### TASK
Find the line containing "Task: Tick the" in the entries below. Restate it and each line after it, word for word, up to and including the line containing "The height and".

### EXERCISE INPUTS
= = = = = = =

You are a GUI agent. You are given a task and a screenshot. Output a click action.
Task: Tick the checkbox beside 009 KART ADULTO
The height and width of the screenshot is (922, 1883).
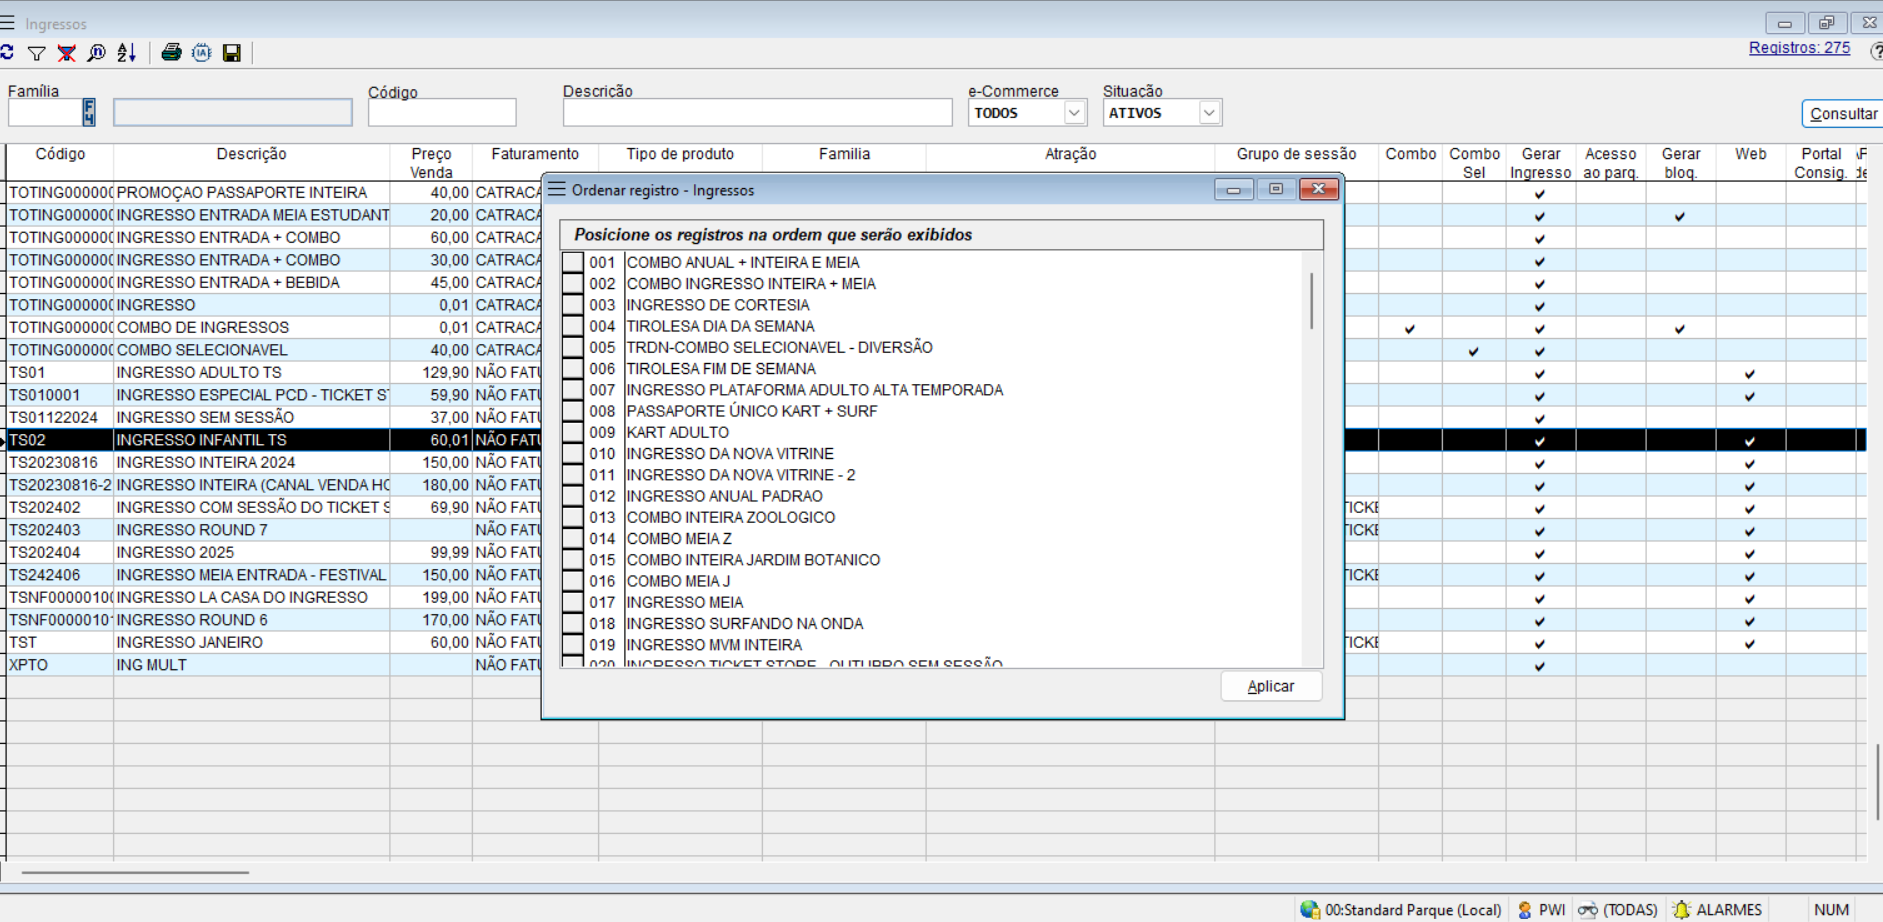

= = = = = = =

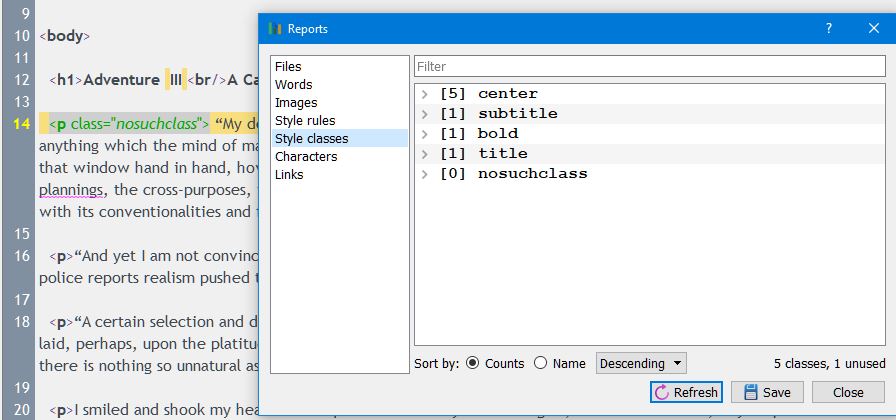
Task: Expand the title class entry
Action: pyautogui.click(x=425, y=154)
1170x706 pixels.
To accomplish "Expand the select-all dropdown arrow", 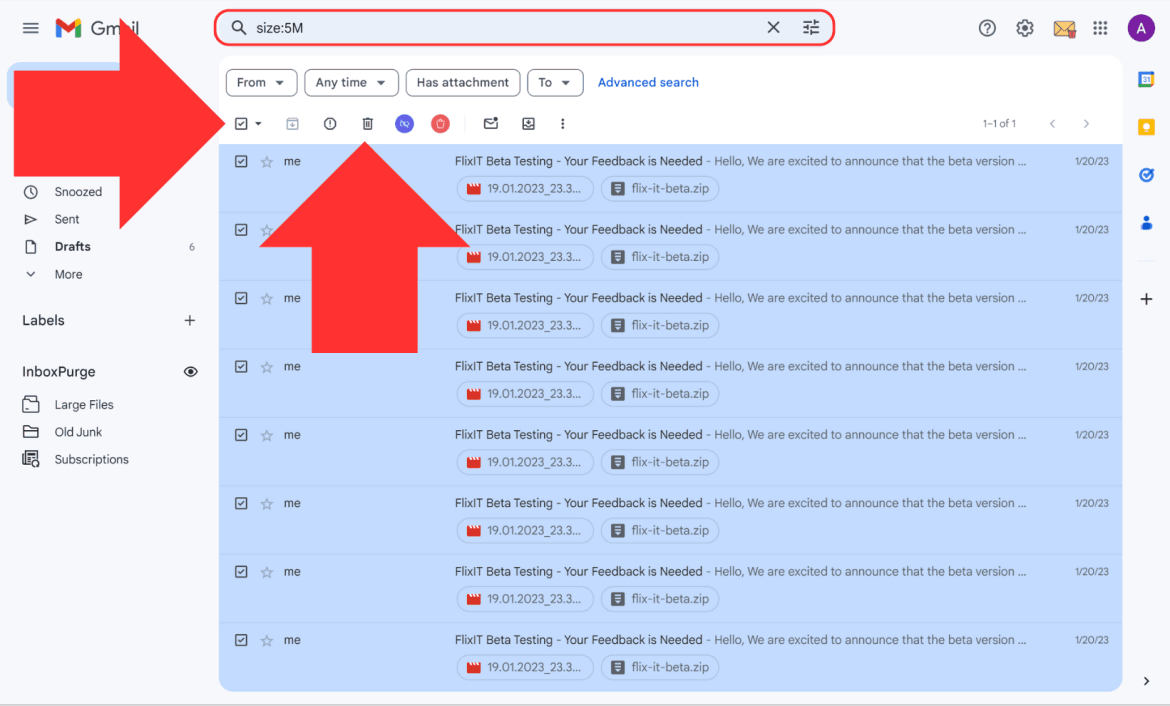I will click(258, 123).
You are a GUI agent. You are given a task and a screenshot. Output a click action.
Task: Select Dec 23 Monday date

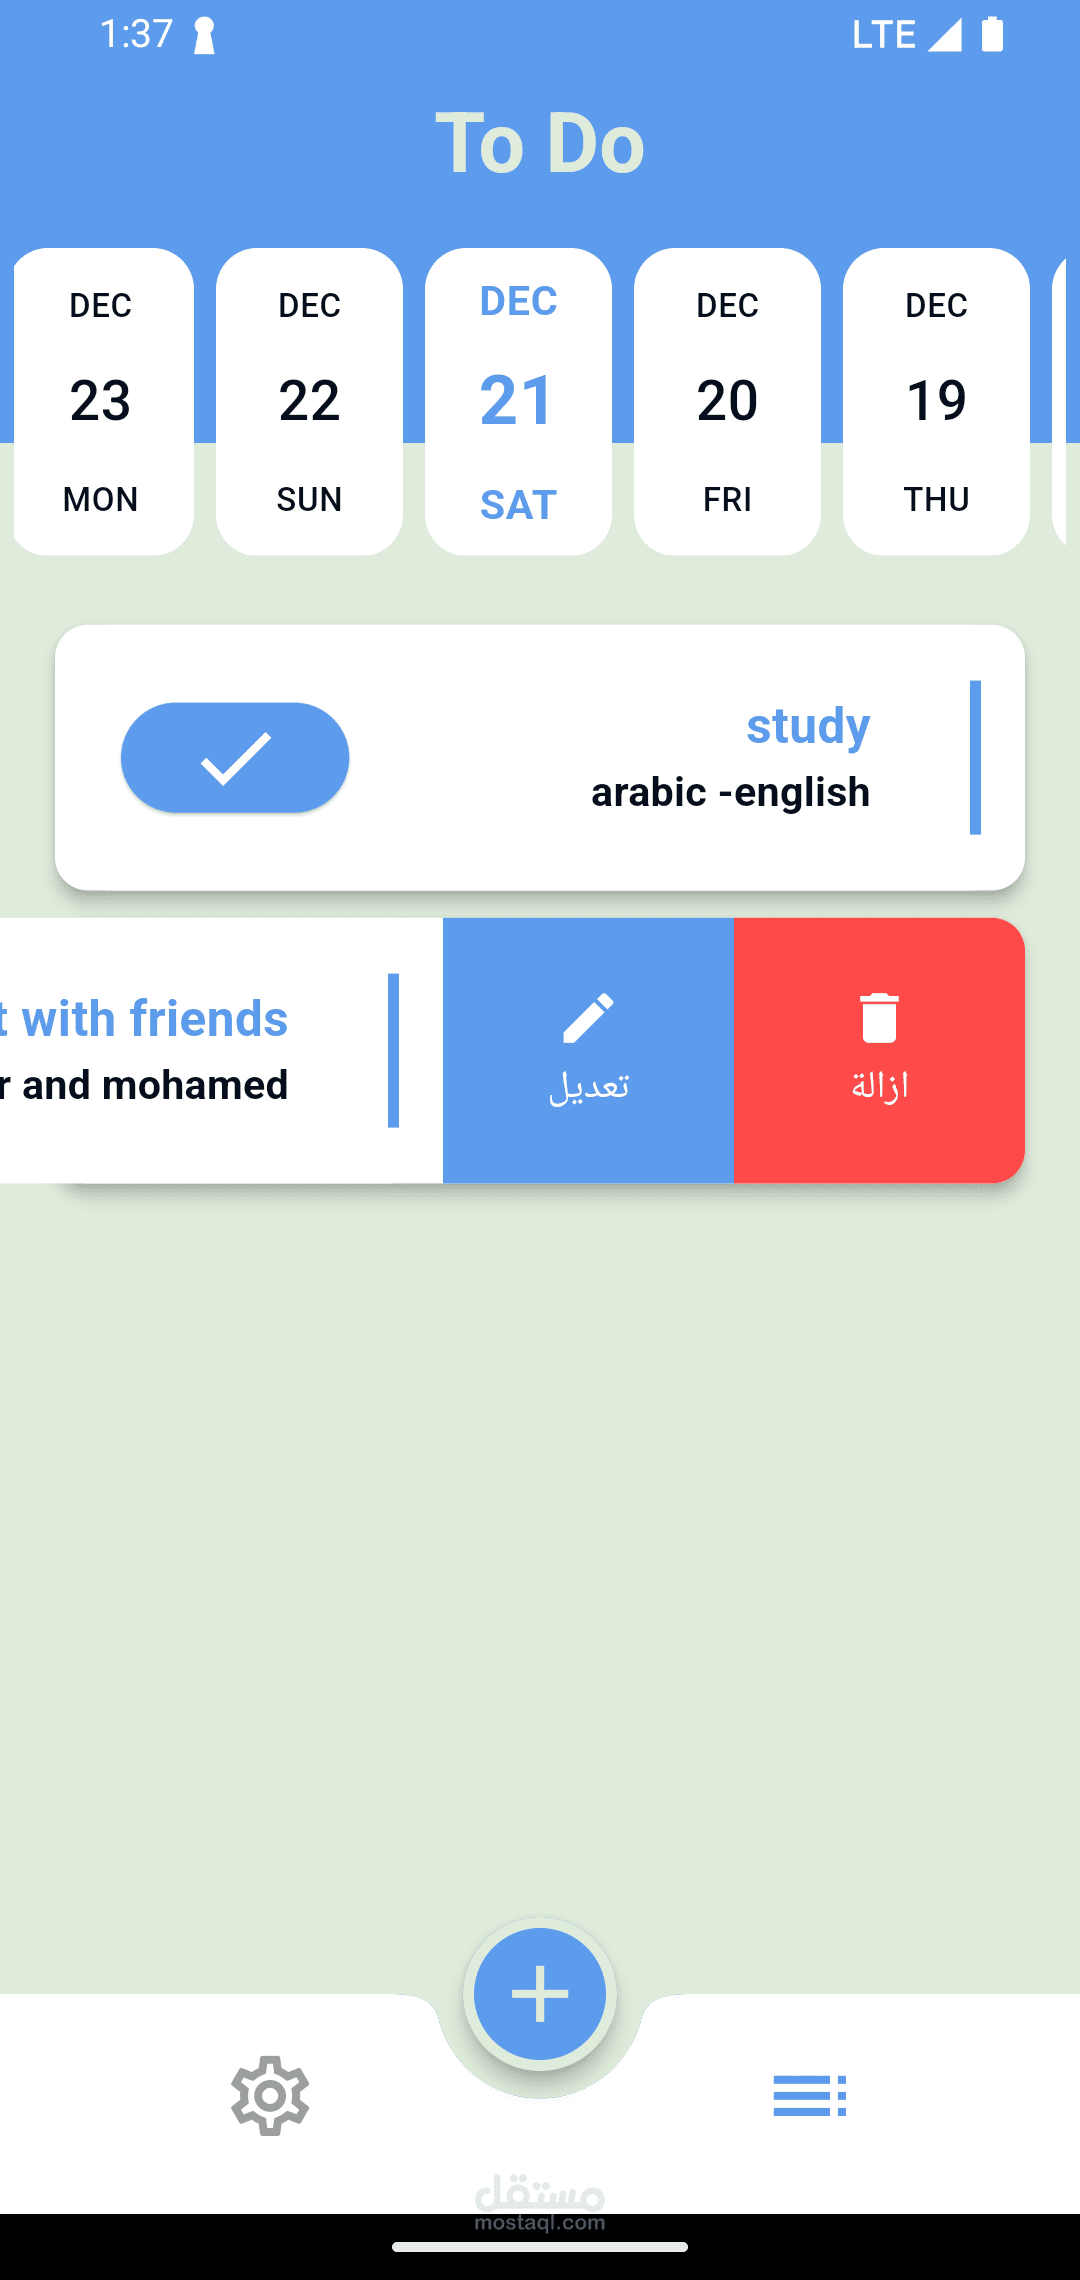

= = = = = = =

### EXERCISE RESPONSE
Task: Tick the checkbox beside 009 KART ADULTO
The height and width of the screenshot is (922, 1883).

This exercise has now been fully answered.